= Beginning of Section =
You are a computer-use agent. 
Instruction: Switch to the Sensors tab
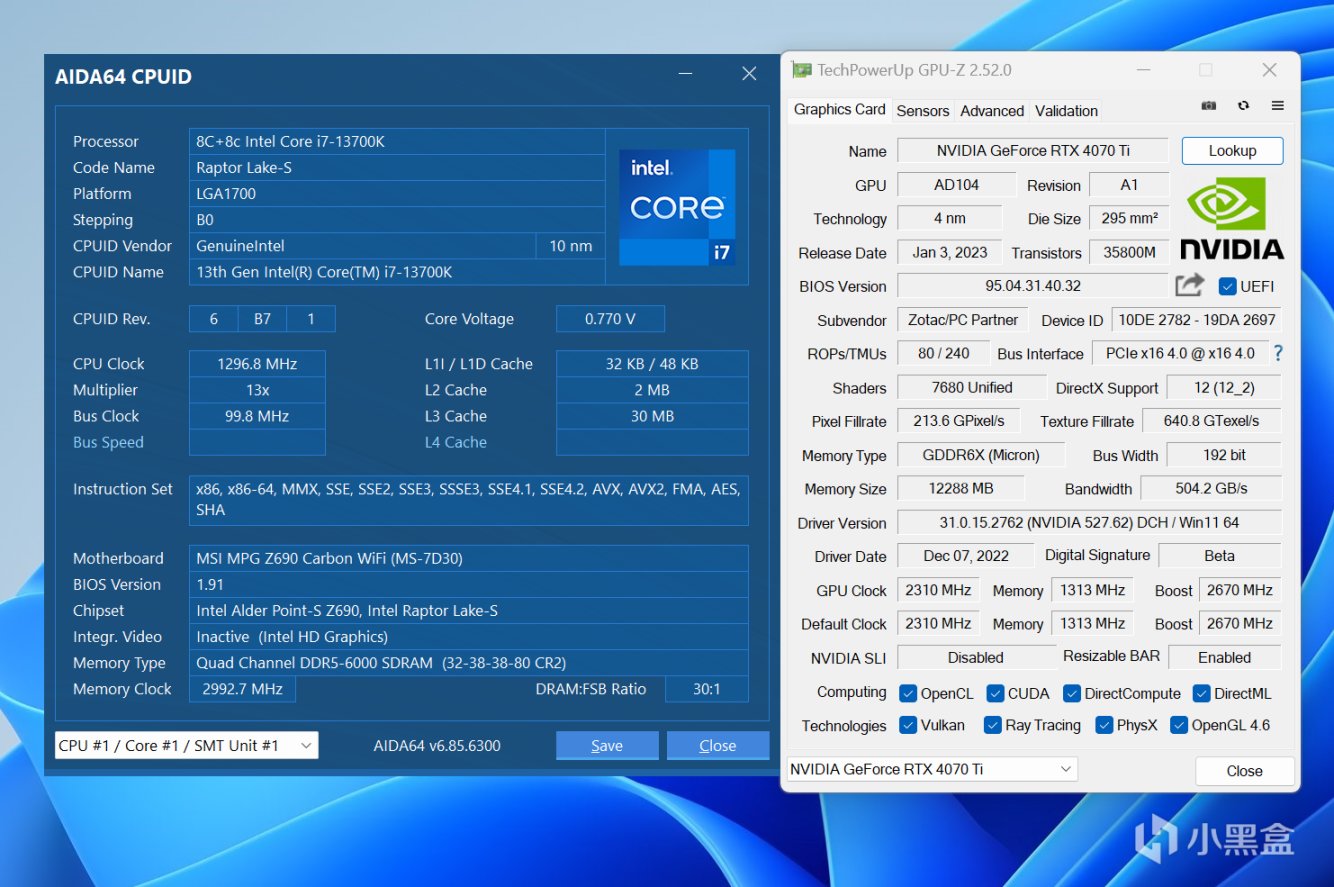click(x=922, y=111)
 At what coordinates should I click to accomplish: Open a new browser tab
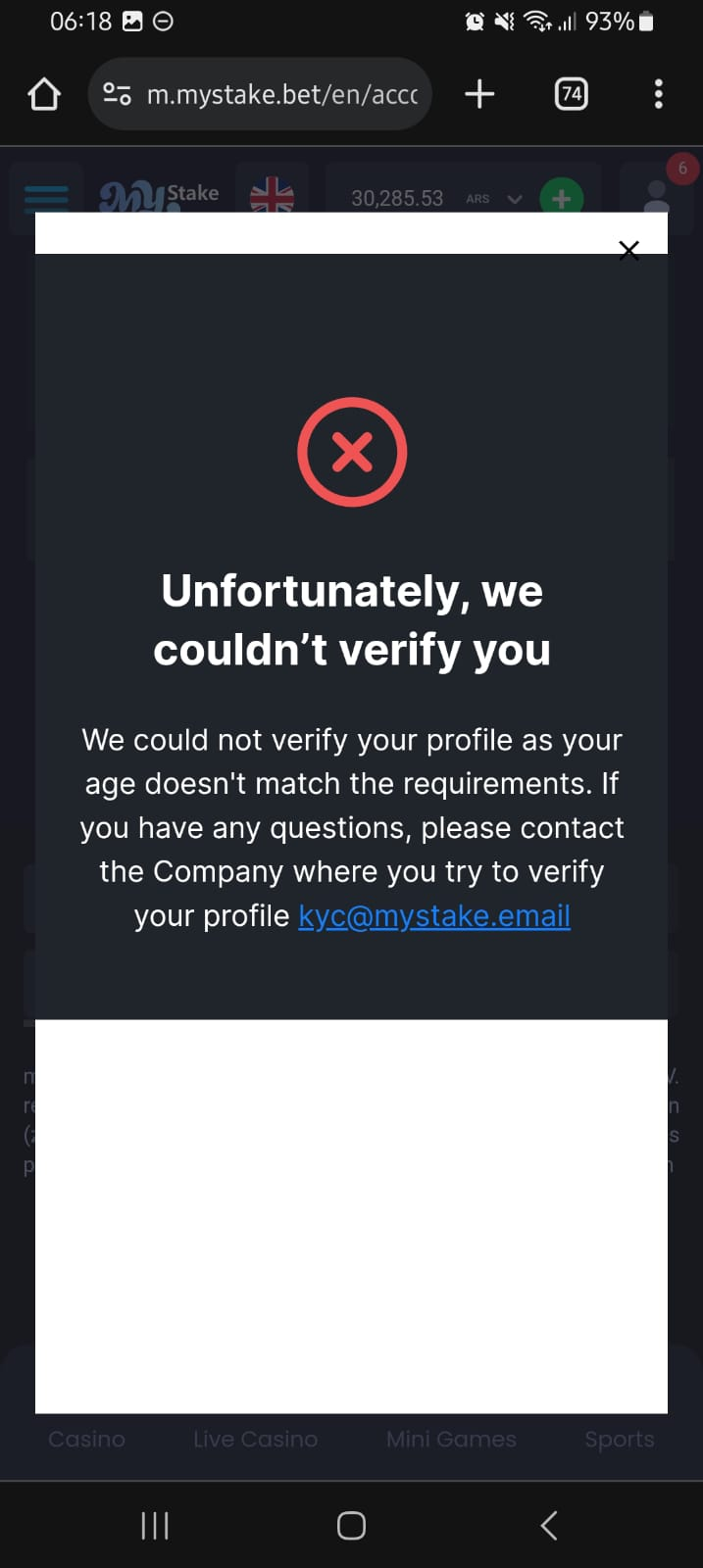[x=479, y=94]
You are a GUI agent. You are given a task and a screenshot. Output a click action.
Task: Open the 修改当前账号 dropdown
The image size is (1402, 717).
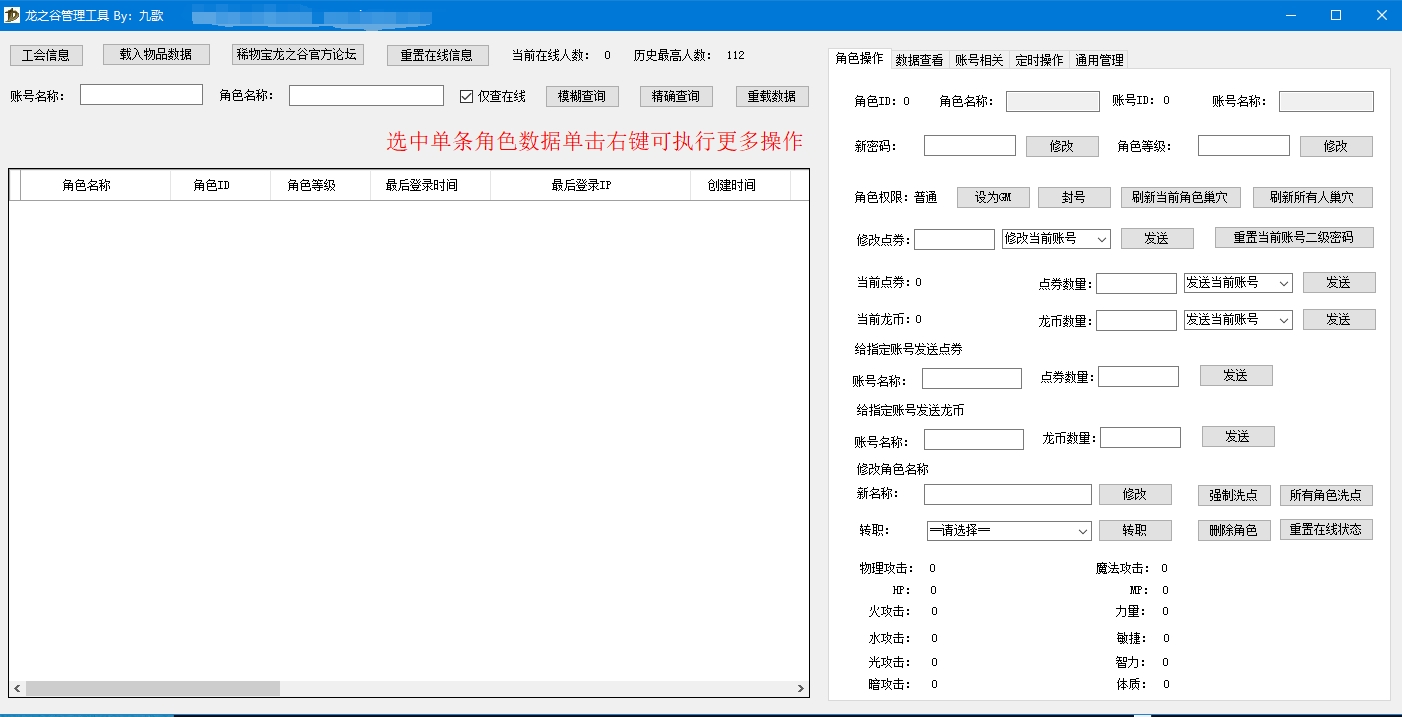(1055, 238)
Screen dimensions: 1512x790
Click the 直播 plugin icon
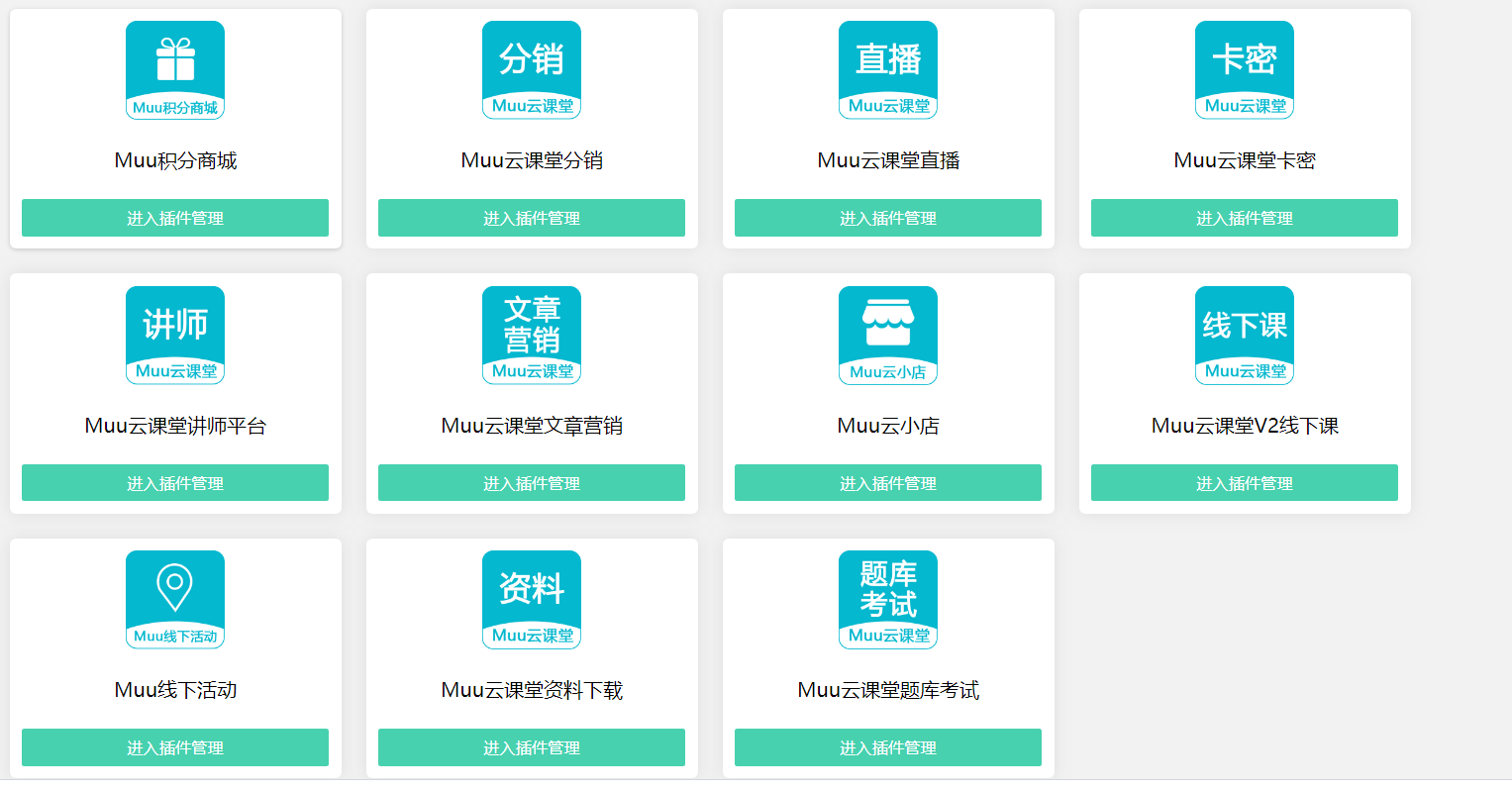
= End of Section =
### PROBLEM DESCRIPTION
Report back each line of the entries that holds the string "agent".

### RESULT BELOW
You are a computer-use agent. 
You are a GUI agent. You are given a task and a screenshot. Output a click action.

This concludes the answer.